A new research program to understand the effect of COVID-19 on health care workers is soon to be underway at University of Florida Health and other sites across the country. A clinical trial to evaluate whether hydroxychloroquine can prevent COVID-19 infections is also being planned.
The Healthcare Worker Exposure and Outcomes, or HERO, initiative has two parts — a registry and a clinical trial. The registry, which comes out of Duke University, hopes to enroll hundreds of thousands of health care workers nationally who are at risk of developing the COVID-19 infection. Registry members will then be eligible for a clinical trial of hydroxychloroquine’s effectiveness in preventing COVID-19 infection in health care workers, called the HERO-HCQ trial.
At UF Health, a group of researchers and staff will help to recruit health care workers for the Duke registry. Then, up to 1,125 people may ultimately participate in the HERO-HCQ clinical trial through UF Health — 375 each in Gainesville, Jacksonville and Leesburg.

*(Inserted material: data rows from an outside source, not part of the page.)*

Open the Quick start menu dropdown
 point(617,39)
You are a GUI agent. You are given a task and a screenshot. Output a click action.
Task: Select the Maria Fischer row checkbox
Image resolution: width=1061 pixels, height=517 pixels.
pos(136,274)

The HERO program is a special opportunity to learn how COVID-19 affects health care workers and to potentially study hydroxychloroquine’s effectiveness as a preventive measure, said Elizabeth A. Shenkman, Ph.D., a professor and chair of the UF College of Medicine’s department of health outcomes and biomedical informatics. She is also the principal investigator for the OneFlorida Clinical Research Consortium, which includes the HERO sites in Florida.